SUPPLIED TEXT:
-- begin --
Clause 7 (Regulations as to advances by National Debt Commissioners to the Public Works Loans Commissioners) agreed to.
Clause 8 (Application of Public Works Loan Act, 1875, to sum advanced by National Debt Commissioners) agreed to.
Composition of Debt.
Clause 9 (Composition of debt on Port Erin, Isle of Man).
THE CHANCELLOR OF THE EXCHEQUER moved, as an Amendment, in page 4, line 11, after "1863," to insert "and the Isle of Man Harbours Amendment Act, 1864."
Amendment agreed to; words added.
THE CHANCELLOR OF THE EXCHEQUER moved, as an Amendment, in page 4, line 20, to leave out from "whereas" to "by" in line 25.
Amendment agreed to; words struck out accordingly.
Clause, as amended, agreed to.
Clause 10 (Commissioners may compound debt due by Isle of Man Harbour Commissioners) agreed to.
Part Ii
Provision of Money for Public Works Loan Commissioners.
Clause 11 (Grant of £6,000,000 for Public Works Loans during the period ending the 30th June, 1880) agreed to.
Part Iii
Grant of Money for Public Works Commissioners, Ireland.
Clause 12 (Grant of £850,000 for loan by Commissioners of Public Works in Ireland during the period ending the 30th June, 1880) agreed to.
THE CHANCELLOR OF THE EXCHEQUER moved to add the following clause to the Bill:—
(Power of Public Works Loan Commissioners to lend to Labourers' Dwellings Company.)
"The Public Works Loan Commissioners may lend to any company, society, or association established for the purpose of constructing or improving dwellings for the labouring classes, any sum or sums to be applied towards the construction of dwellings suitable for the labouring-classes, and towards the purchase of land for that purpose.
"Every sum so lent shall be repaid within a period not exceeding fifteen years from the time of the advance, with interest thereon at such rate not less than three-and-a-half per centum per annum, as may be agreed upon between the Commissioners and the borrower.
"Every sum so advanced shall be advanced in accordance with 'The Public Works Loan Commissioners Act, 1875.'"
New Clause (Power of Public Works Loan Commissioners to lend to Labourers' Dwellings Company,).—( Mr. Chancellor of the Exchequer,)— brought up, and read the first time.
-- end --
LISTED ENTRIES:
-- begin --
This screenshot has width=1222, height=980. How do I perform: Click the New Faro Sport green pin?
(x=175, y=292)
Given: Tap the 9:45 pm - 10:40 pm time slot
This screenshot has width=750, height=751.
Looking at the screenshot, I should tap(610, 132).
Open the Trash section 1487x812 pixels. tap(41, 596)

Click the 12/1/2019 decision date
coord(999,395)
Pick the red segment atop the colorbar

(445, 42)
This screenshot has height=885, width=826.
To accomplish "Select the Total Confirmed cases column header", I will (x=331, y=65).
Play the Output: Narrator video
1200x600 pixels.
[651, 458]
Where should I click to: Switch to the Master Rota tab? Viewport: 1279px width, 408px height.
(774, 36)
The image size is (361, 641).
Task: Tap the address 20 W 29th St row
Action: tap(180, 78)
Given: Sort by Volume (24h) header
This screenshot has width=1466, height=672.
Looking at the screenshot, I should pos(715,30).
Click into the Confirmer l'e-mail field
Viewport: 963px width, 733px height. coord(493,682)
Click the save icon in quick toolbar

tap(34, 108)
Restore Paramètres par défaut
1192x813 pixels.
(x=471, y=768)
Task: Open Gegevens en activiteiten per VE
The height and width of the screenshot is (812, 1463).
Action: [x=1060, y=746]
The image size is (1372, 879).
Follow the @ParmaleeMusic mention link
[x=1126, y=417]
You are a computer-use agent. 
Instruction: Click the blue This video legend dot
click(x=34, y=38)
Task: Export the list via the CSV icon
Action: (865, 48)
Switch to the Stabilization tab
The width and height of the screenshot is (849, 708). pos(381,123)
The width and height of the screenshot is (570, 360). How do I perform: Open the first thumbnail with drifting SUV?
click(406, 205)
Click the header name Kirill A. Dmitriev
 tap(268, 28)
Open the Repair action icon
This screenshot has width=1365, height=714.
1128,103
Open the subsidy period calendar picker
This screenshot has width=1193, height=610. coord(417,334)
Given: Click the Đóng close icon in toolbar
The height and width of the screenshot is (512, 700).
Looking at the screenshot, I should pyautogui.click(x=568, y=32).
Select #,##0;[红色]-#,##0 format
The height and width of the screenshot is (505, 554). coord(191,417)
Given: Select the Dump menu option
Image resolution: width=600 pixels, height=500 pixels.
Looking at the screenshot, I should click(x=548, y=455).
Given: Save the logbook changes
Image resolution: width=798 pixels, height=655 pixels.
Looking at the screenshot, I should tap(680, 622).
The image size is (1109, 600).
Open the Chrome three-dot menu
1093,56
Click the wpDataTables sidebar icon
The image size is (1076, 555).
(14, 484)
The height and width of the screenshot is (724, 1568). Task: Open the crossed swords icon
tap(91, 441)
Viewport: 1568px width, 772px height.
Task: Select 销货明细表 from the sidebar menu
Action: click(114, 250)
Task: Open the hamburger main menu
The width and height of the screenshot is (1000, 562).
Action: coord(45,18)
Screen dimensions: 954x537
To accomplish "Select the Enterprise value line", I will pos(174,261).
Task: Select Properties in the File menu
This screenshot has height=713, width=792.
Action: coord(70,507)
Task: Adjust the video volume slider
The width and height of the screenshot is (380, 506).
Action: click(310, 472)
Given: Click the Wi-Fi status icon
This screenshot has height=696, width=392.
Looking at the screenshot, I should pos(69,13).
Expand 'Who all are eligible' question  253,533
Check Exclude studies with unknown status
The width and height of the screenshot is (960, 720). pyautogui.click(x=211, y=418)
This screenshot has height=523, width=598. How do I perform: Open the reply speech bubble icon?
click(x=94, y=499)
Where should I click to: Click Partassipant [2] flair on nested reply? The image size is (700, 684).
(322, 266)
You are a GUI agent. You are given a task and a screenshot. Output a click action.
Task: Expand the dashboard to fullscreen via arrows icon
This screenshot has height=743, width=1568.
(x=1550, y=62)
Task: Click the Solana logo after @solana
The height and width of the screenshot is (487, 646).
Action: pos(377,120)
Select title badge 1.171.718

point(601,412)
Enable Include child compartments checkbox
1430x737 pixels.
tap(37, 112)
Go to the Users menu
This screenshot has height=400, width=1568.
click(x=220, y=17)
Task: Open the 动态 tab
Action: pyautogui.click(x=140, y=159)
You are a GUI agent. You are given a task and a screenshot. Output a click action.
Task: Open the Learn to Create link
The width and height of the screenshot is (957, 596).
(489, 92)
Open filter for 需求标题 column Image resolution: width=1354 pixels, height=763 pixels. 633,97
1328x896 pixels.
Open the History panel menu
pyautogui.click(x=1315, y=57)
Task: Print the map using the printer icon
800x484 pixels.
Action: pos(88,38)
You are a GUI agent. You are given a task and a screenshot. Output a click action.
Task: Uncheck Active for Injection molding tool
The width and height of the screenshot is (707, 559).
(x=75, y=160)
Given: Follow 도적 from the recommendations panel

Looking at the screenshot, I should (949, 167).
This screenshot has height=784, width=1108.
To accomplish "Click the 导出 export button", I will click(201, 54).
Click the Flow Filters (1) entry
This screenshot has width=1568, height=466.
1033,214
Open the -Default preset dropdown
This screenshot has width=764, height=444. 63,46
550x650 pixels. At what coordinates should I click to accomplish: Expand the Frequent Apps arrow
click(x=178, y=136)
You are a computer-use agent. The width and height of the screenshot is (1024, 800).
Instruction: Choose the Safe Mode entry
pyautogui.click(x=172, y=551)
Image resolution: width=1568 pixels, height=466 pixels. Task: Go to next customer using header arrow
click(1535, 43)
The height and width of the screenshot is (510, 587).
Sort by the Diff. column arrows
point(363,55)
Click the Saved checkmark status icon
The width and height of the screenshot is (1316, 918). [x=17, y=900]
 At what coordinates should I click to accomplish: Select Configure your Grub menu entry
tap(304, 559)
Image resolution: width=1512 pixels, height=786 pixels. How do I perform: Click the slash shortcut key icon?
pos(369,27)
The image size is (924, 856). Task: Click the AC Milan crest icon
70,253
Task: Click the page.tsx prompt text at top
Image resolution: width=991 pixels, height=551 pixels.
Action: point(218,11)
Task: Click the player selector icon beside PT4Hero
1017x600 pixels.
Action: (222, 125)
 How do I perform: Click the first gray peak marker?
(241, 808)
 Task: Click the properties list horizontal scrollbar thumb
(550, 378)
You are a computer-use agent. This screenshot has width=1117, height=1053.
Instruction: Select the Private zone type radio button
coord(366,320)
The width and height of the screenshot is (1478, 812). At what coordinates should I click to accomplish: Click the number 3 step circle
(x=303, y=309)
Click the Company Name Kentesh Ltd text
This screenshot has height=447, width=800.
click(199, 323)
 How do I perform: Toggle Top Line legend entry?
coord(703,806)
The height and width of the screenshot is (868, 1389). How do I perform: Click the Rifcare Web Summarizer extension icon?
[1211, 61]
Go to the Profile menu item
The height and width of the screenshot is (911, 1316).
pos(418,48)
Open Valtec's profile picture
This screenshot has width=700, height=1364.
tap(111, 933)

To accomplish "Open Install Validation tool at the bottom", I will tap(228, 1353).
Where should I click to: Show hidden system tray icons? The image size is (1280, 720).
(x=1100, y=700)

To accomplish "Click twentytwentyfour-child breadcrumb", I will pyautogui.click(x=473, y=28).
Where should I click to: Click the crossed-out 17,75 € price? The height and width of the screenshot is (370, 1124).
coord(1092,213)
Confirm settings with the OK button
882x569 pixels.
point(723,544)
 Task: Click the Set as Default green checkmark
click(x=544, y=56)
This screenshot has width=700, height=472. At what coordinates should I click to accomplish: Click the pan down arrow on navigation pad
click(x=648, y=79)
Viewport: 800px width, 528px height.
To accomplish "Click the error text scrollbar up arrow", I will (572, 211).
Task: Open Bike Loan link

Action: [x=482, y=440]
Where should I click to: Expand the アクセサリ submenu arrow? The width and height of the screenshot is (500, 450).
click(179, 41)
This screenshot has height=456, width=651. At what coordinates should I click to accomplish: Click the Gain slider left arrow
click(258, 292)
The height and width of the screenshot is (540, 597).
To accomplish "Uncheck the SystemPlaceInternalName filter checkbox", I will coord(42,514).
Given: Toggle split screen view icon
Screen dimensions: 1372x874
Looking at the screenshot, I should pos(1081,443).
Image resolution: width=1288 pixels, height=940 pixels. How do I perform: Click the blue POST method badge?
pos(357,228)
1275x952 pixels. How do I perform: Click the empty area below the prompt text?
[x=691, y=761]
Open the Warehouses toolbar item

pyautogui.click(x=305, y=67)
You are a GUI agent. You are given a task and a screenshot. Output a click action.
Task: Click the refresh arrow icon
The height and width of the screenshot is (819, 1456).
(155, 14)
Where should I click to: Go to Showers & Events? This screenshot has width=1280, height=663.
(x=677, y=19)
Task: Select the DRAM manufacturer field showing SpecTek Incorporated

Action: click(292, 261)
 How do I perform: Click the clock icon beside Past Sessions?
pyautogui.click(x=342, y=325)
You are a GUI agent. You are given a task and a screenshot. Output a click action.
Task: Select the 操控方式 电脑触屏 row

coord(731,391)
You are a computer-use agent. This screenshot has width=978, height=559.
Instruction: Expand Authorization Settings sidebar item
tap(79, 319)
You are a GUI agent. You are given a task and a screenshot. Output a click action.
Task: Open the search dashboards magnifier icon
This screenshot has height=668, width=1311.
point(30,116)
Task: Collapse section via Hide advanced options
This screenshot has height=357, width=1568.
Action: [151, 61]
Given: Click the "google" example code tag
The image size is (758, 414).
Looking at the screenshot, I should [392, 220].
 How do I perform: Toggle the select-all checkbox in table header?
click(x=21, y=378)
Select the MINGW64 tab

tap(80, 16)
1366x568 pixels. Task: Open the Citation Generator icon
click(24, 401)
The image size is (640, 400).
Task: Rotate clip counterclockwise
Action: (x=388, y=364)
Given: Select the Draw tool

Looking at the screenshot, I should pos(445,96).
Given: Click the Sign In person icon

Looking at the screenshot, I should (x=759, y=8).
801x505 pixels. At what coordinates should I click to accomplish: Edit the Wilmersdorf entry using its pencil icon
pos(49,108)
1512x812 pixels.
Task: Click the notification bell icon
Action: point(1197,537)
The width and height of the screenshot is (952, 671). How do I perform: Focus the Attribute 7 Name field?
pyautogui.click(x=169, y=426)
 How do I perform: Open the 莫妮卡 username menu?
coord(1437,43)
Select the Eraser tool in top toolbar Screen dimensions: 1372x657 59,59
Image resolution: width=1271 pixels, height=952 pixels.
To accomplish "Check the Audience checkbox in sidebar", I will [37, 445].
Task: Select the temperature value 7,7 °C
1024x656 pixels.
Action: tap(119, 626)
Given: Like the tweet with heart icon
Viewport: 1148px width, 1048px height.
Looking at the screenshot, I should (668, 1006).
-- end --
Return everything from "New Clause (Power" down to "the first time." in the committee proceedings on public works loans, copied word for word.

New Clause (Power of Public Works Loan Commissioners to lend to Labourers' Dwellings Company,).—( Mr. Chancellor of the Exchequer,)— brought up, and read the first time.